6.2. Correlations and anti-correlations

We now turn to a different set of abundance plots, of the type [A/B] vs. [B/H] (where A and B are two of the neutron-capture elements under investigation), to see whether and how they (anti-) correlate with each other. This is determined by the abundance trends to which we fit lines. The slopes determine the anti-/correlation.

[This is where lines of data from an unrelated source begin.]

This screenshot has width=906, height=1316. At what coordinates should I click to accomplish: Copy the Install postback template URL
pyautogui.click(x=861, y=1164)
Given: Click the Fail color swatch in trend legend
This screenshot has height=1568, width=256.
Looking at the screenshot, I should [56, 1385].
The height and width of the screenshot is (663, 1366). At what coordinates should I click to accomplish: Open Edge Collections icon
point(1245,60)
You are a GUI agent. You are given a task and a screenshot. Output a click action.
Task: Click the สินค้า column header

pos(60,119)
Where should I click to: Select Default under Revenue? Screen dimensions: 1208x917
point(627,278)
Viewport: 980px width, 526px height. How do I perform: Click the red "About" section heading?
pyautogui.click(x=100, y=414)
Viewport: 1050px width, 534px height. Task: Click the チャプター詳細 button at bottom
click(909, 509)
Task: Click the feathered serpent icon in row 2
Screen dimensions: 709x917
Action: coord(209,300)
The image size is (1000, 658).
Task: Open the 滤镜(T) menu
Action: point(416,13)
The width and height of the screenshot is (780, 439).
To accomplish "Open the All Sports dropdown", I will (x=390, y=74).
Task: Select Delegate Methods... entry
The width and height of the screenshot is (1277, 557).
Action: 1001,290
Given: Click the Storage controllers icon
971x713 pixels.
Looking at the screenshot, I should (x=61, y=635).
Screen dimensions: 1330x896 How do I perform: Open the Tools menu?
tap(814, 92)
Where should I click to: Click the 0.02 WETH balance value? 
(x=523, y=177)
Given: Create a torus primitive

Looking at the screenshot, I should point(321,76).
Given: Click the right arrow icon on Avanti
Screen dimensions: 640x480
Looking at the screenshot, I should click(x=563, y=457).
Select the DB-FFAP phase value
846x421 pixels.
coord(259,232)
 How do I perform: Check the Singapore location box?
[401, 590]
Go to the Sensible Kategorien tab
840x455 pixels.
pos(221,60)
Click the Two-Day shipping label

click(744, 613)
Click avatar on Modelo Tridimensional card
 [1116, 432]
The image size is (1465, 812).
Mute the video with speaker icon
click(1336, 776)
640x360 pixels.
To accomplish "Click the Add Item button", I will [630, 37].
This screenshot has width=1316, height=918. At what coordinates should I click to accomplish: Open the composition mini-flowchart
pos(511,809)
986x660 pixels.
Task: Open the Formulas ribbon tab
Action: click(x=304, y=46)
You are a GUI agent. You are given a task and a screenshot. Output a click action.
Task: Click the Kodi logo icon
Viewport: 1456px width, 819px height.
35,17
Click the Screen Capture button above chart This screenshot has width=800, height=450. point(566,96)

The fitting of linear trends has been made to all points (stars) taking their uncertainties into consideration, and the uncertainties in the fits are expressed in the figures in parentheses. These plots are powerful diagnostics for constraining formation processes and can help us to identify similarities and differences among the neutron-capture elements. If A and B correlate (i.e. the [A/B] ratio is flat across the spanned values of [B/H]), it means that they grow in the same way (constant ratio) and that they are most likely created by the same process. If they anti-correlate (e.g. [A/B] decreases with increasing [B/H]), this is usually interpreted in terms of their having different amounts of A and B, hence different processes being responsible for their formation. To define our terminology, the strengths of the correlations can be described as follows; a weak/mild anti-correlation is stated for slopes between  −0.25 and  −0.5 and a strong anti-correlation is assigned to negative slopes around or steeper than  −0.5. We choose hydrogen (H) as our reference element because we wish to focus only on the formation processes of elements A and B. Had we selected iron instead, the interpretation of the plots would have become more complex because of the different sites contributing to the formation of iron.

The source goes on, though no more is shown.